Now, if we force the transition rate to this better value, we obtain much more reasonable results. For instance:

```
q<-q[ii]
Q=matrix(c(-q,q,q,-q),2,2)
rownames(Q)<-colnames(Q)<-c(0,1)
mtrees<-make.simmap(tree,y,nsim=100,Q=Q)
```

```
## make.simmap is sampling character histories conditioned on the transition matrix
##
## Q =
## 0 1
## 0 -0.005 0.005
## 1 0.005 -0.005
## (specified by the user);
## and (mean) root node prior probabilities
## pi =
## 0 1
## 0.5 0.5
```

```
## Done.
```

```
plot(mtrees[[1]],colors=setNames(c("blue","red"),c(0,1)),
ftype="off",type="fan")
```

or:

```
obj<-summary(mtrees)
obj
```

```
## 100 trees with a mapped discrete character with states:
## 0, 1
##
## trees have 68.06 changes between states on average
##
## changes are of the following types:
## 0,1 1,0
## x->y 46.35 21.71
##
## mean total time spent in each state is:
## 0 1 total
## raw 1.091646e+04 2690.7285272 13607.19
## prop 8.022568e-01 0.1977432 1.00
```

```
plot(obj,type="fan",ftype="off",lwd=1,cex=c(0.4,0.3),
colors=setNames(c("blue","red"),c(0,1)))
```

In this case, `fitDiscrete`

in the geiger package does converge
on the right solution:

```
library(geiger)
fitDiscrete(tree,y)
```

```
## GEIGER-fitted comparative model of discrete data
## fitted Q matrix:
## 0 1
## 0 -0.004976043 0.004976043
## 1 0.004976043 -0.004976043
##
## model summary:
## log-likelihood = -155.337575
## AIC = 312.675150
## AICc = 312.690020
## free parameters = 1
##
## Convergence diagnostics:
## optimization iterations = 100
## failed iterations = 0
## frequency of best fit = 1.00
##
## object summary:
## 'lik' -- likelihood function
## 'bnd' -- bounds for likelihood search
## 'res' -- optimization iteration summary
## 'opt' -- maximum likelihood parameter estimates
```

Finally, we also get the right ancestral states if we just rescale the
tree. This is because then the estimated transition rates are much
*higher*, but the likelihood & posterior probabilities at nodes
remain unchanged. For instance:

```
RESCALE<-function(tree,h=1){
tree$edge.length<-tree$edge.length/max(nodeHeights(tree))*h
tree
}
fit.rescale<-ace(y,RESCALE(tree),type="discrete")
fit.rescale
```

```
##
## Ancestral Character Estimation
##
## Call: ace(x = y, phy = RESCALE(tree), type = "discrete")
##
## Log-likelihood: -155.2032
##
## Rate index matrix:
## 0 1
## 0 . 1
## 1 1 .
##
## Parameter estimates:
## rate index estimate std-err
## 1 0.8832 0.1055
##
## Scaled likelihoods at the root (type '...$lik.anc' to get them for all nodes):
## 0 1
## 0.93206197 0.06793803
```

```
plotTree(tree,type="fan",lwd=1,ftype="off")
tiplabels(pie=to.matrix(y[tree$tip.label],c(0,1)),
piecol=c("blue","red"),cex=0.3)
add.simmap.legend(colors=setNames(c("blue","red"),
c(0,1)),x=-176,y=169,prompt=FALSE,shape="circle")
nodelabels(pie=fit.rescale$lik.anc,piecol=c("blue",
"red"),cex=0.4)
```

Now to figure out what can be done to ensure that `fitMk`

finds
the right solution in the first place!

That third tree is hilarious. So, should we be concerned that similar errors have gone undetected, or is this situation a one-off?

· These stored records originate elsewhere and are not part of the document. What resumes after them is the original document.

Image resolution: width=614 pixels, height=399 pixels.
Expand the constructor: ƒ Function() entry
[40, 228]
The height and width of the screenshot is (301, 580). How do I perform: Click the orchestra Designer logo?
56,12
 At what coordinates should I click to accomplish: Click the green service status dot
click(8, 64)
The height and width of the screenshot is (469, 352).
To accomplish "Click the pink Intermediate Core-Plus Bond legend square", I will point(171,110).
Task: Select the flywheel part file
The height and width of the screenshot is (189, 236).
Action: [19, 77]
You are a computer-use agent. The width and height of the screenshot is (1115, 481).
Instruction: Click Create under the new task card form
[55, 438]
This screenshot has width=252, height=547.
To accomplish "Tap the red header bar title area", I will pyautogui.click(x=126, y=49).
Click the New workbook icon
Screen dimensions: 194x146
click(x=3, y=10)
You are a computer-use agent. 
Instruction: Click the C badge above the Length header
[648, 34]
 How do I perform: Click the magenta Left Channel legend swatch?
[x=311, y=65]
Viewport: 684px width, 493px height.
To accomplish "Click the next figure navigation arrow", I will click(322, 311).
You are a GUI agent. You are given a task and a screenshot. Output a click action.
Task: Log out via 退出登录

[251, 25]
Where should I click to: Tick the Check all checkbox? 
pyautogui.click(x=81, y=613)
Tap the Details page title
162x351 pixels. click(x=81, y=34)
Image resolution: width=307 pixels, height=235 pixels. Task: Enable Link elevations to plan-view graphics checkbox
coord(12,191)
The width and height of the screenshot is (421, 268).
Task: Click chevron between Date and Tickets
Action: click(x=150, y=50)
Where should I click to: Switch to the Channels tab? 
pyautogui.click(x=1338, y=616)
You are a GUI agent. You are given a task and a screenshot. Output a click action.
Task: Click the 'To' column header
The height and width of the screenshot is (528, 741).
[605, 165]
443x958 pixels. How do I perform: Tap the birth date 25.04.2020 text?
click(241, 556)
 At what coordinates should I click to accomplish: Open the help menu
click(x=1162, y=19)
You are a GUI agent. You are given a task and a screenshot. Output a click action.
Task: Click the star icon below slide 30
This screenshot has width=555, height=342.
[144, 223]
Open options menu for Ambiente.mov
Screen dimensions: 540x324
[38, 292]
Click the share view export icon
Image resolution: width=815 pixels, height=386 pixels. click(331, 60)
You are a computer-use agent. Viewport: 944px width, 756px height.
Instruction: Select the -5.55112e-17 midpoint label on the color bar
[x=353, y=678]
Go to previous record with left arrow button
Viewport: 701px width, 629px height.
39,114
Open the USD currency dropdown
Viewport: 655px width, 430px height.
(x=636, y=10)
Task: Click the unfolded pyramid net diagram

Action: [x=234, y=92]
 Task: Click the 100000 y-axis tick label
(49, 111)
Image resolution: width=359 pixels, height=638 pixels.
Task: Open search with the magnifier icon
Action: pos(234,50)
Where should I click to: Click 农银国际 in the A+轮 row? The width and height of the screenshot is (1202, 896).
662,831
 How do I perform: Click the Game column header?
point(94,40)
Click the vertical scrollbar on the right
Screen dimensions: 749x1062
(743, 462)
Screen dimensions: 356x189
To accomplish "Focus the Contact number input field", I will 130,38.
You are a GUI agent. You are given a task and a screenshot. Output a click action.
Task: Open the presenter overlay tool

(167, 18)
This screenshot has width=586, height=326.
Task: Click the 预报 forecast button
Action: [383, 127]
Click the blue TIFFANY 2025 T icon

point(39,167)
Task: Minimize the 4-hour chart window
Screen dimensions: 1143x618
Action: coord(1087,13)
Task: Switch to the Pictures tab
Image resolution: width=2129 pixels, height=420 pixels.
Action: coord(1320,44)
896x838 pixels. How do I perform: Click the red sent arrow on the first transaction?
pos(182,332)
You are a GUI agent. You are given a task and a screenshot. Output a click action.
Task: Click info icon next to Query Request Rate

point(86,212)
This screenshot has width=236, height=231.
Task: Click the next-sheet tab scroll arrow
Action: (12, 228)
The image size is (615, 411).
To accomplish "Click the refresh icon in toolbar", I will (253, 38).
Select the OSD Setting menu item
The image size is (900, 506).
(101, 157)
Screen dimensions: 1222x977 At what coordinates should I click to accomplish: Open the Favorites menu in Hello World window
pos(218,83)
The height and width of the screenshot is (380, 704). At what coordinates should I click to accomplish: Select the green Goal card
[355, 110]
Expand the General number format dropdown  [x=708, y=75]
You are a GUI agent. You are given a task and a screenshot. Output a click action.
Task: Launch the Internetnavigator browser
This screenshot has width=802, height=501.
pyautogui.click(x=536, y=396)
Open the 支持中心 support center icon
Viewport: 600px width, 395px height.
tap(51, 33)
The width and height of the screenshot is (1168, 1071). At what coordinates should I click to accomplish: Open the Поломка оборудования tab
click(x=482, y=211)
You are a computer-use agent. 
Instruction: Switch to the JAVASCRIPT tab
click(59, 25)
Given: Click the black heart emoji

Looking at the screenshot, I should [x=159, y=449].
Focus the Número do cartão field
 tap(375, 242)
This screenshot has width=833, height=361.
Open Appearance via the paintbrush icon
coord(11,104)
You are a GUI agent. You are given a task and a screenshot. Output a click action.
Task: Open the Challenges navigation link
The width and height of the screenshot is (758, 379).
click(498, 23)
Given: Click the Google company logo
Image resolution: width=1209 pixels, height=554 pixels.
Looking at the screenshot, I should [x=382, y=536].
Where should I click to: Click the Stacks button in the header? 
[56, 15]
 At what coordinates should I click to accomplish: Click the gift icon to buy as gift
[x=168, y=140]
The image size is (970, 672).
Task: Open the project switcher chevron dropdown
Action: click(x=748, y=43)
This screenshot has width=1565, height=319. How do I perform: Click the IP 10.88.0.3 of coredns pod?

Good example of the importance of visualizing data (and likelihoods) early and often.

ReplyDeleteI agree.

DeleteYes, we should be worried - but I have also seen cases where the likelihood surface seems to just monotonically increases with q, producing similarly bizarre reconstructions, but with no peak at a lower rate as in this case (and thus no obvious failure of optimization). Klaus Schliep & I have discussed writing a paper about such cases. We will see if that happens.